Mark Mylod é um diretor tarimbado por numerosos trabalhos na televisão, entre os quais se destaca o comando de vários episódios de Succession (2018-), série pela qual ganhou o Emmy. E ele é hábil ao desenhar a inquietação, enfatizando desde o começo que há algo de errado nessa noite que teria tudo para ser uma jornada extravagante por pratos de valor proibitivo. O Chef Slowick (Ralph Fiennes) é um anfitrião de comportamento passivo-agressivo. Por um lado, assume o papel da arrogância que esse mercado da alta gastronomia espera e até estimula – vide os reality shows em que gritarias e desmandos na cozinha são encarados como protocolos normais de quem aspira à perfeição. Por outro, gradativamente se torna uma espécie de juiz que vai lançando ainda mais luz sobre os pecados alheios, como a petulância de Tyler, a traição do senhor que leva a esposa para jantar, a atuação criminosa de especuladores financeiros, as extravagâncias de um ator fraco que já teve seus momentos no passado (vivido pelo ótimo John Leguizamo), a acidez da renomada crítica, etc. O roteiro assinado por Seth Reiss e Will Tracy não estimula um jogo de esconde com o espectador, ainda que mantenha determinadas cartas na manga. Temos insumos suficientes para perceber, antes dos personagens, que o evento possui motivações escondidas, que as coincidências não existem e que há um plano macabro em curso.
Em O Menu a experiência gastronômica vai além do paladar e do olfato, pois contempla uma contextualização, a criação de ambiências com histórias e motivações. Essa teatralidade poderia funcionar como os distrativos nos truques de mágica, ou seja, com o ilusionista desviando a atenção do público de onde a ação determinante está realmente acontecendo. No entanto, a trama não contempla essas sutilezas, a isso preferindo um percurso bem mais direto no qual as características dos personagens são escancaradas à medida que as motivações dessa equipe vêm à tona. Aliás, por falar em equipe, nela se destaca a presença da atriz Hong Chau como uma imediata que confere tons ainda mais sinistros à ocasião com o seu comportamento enigmático. Porém, mesmo conseguindo manter o interesse nessa escalada previsível a algo tétrico (fruto da ótima direção de Mylod, diga-se de passagem), o roteiro peca por um excesso de explicações, como vemos na oferta constante de interpretações que saem da boca dos personagens, seja em meio aos confrontos ou durante confissões. Essa necessidade de mastigar a informação para o espectador depõe contra a construção da atmosfera misteriosa que se beneficiaria de menos justificações.
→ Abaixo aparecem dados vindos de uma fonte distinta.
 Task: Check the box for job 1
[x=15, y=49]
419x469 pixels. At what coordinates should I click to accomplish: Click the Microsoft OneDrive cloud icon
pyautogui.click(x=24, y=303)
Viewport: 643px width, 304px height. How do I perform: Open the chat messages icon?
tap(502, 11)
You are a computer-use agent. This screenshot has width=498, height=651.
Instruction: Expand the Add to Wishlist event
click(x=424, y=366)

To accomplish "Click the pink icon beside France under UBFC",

O filme opta por revelar detalhadamente um vago conflito baseado na tensão entre as classes sociais, vide a fúria homem que atingiu o cúmulo na sua relação com essa elite.
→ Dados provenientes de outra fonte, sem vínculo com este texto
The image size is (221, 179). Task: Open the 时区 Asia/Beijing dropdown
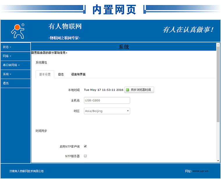pyautogui.click(x=107, y=111)
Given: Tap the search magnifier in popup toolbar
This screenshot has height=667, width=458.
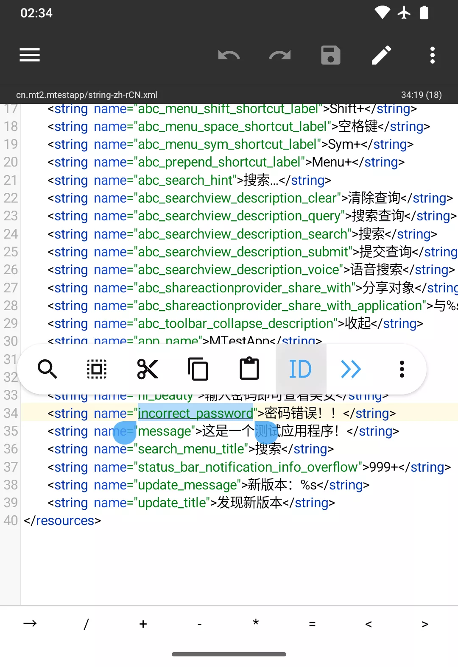Looking at the screenshot, I should pyautogui.click(x=47, y=369).
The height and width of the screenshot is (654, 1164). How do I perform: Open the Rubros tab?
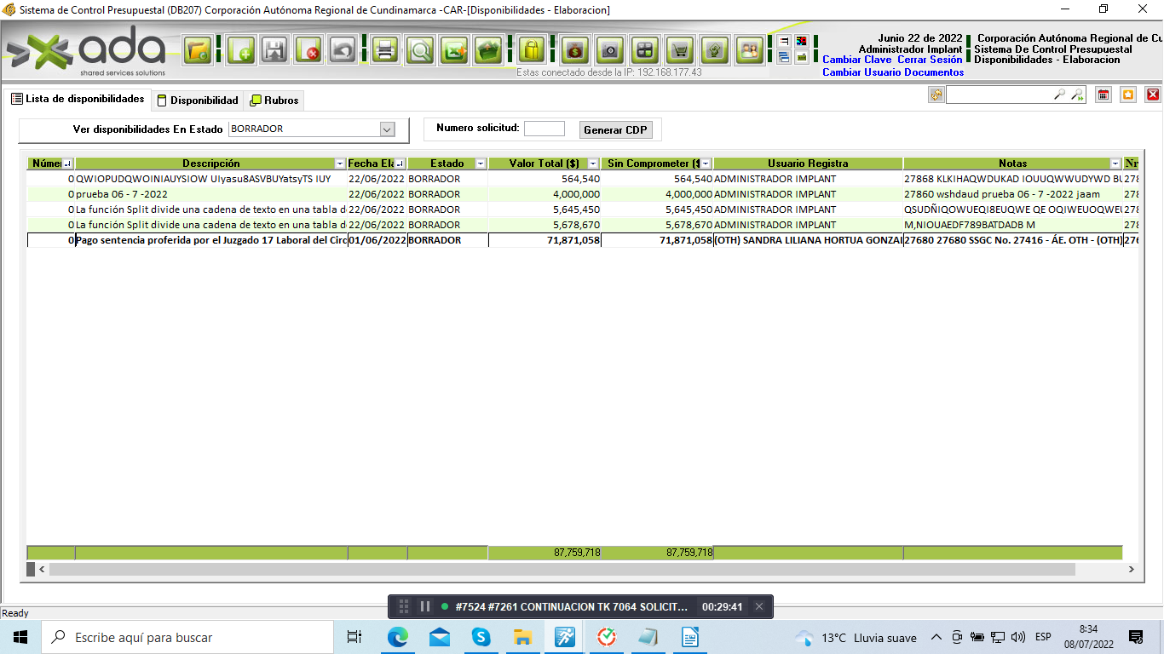(x=274, y=100)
A motivação do sujeito por trás de tudo aquilo seria melhor aproveitada se estivéssemos diante de um filme de personagem, não de situação. Sim, pois o mais importante em O Menu é a dinâmica de poder sendo supostamente invertida. Nele, as pessoas de índoles questionáveis, que ocupam lugares financeiramente privilegiados na sociedade, se veem destituídas de suas, digamos, onipotências. E esta é figurada pela adesão frugal a algo que apenas o dinheiro em abundância pode proporcionar. O crescimento da importância da personagem de Anya Taylor-Joy é proporcional à evolução desse sermão sobre vingança contra os estratos abastados, em meio ao qual os coadjuvantes são restritos a certos traços (o traidor, o pedante, a mesquinha, a ladra, etc.). Portanto, para consolidar melhor o discurso social como motivador da revolta dos oprimidos contra os opressores, o roteiro precisaria nos revelar como aquelas humanidades se interferem mutuamente. Por exemplo, o que leva um homem que chegou ao topo do mundo se rebelar brutalmente contra o sistema que ele ajudou a perpetuar com a suas criações? De um ponto em diante, o terror cede lugar ao suspense e a essa fina membrana de drama social, sem que tais abordagens conversem adequadamente. Além disso, decisões determinantes como “deixar mulheres para trás” poderiam render mais do que uma simples caçada pela floresta. No fim, o saldo é positivo pelo trabalho excepcional dos atores e pela direção muito bem executada.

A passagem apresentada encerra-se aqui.